Intuition suggests if you want to stabilize something, you remove energy; but for some systems, the removal of energy has an unexpected effect: destabilization. Take, for instance, a top—a toy designed to spin rapidly on a flat surface. When it’s inert, it lays off to its side, but when it is spinning, the motion allows it to stay balanced on its tip. As time goes on, the top meets with the friction of the table beneath it and the air molecules surrounding it. As energy leaves the system, it becomes unstable—its motions are now unpredictable and uneven, until finally, the top comes to a rest.
The reason for this counter-intuitive behavior of such spinning objects was first proved on physical grounds by Lord Kelvin and Tait in 1867 and disseminated in their famous Treatise on Natural Philosophy.
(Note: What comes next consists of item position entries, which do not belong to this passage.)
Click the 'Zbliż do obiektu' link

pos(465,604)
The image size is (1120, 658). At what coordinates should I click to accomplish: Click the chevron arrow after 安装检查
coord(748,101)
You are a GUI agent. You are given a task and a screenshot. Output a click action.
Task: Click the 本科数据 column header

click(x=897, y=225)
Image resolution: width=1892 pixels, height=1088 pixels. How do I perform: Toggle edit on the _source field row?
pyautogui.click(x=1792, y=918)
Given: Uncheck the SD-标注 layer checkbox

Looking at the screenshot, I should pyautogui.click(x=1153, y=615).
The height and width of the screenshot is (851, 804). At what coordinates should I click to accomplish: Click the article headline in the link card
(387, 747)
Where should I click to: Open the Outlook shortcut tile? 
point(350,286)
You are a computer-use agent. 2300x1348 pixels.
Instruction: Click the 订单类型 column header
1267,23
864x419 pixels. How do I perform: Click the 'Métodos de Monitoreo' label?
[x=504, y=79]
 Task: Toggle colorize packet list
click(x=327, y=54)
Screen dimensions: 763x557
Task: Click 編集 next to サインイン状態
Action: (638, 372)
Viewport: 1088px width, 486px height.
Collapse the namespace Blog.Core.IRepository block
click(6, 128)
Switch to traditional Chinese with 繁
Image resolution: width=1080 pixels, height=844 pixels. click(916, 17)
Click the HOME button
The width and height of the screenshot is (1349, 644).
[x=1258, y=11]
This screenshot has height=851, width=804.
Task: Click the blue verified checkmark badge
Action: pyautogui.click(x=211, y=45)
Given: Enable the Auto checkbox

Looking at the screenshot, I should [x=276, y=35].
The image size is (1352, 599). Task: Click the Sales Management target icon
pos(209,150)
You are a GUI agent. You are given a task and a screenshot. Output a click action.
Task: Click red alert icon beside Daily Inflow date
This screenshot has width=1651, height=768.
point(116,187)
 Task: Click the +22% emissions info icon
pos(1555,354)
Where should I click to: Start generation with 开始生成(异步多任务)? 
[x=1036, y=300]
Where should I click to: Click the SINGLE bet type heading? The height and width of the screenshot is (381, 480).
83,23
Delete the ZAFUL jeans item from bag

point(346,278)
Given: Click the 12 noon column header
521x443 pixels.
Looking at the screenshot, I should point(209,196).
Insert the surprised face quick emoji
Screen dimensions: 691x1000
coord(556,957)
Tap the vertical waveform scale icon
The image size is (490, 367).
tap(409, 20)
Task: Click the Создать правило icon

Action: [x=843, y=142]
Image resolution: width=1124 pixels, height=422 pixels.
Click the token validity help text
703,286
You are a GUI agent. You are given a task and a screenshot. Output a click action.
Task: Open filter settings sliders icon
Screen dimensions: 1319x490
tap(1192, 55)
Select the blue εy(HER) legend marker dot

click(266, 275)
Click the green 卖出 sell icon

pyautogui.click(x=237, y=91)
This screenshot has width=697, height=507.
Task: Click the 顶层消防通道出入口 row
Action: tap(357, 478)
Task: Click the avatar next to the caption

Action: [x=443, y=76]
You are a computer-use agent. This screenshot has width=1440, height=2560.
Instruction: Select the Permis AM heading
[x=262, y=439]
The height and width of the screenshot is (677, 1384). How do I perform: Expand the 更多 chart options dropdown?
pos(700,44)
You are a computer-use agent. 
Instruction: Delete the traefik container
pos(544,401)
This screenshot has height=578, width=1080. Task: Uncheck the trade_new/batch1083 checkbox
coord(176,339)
About a century later, it was proved mathematically by the Russian mathematical physicist Chataev. It has become an important long-accepted paradigm in the theory of stability. It says that a gyroscopically stabilized system—one that gains stability through a spinning motion, like a top or a spacecraft—becomes unstable when there is dissipative damping—removal of energy. In recent research published in the AIAA Journal, Firdaus Udwadia, professor of aerospace and mechanical engineering, civil and environmental engineering, and information and operations management at the USC Viterbi School of Engineering, learned that such systems can actually become exponentially stable if dissipative damping is accompanied by an infusion of energy. Done just the right way, the cooperative interaction of the injection and removal of energy can significantly elevate the system’s stability, creating a whole new paradigm in stability theory.
Said Udwadia: “What it says is the paradigm of stability has to be altered or changed. Kelvin and Tait never thought of injecting and simultaneously removing energy to stabilize a system, because the injection of energy to do this is counter-intuitive. The prevailing paradigm has been in use for 150 years. This discovery provides the opportunity to make many such mechanical and aerospace systems extremely stable, something that was thought impossible to do in the presence of dissipative damping.”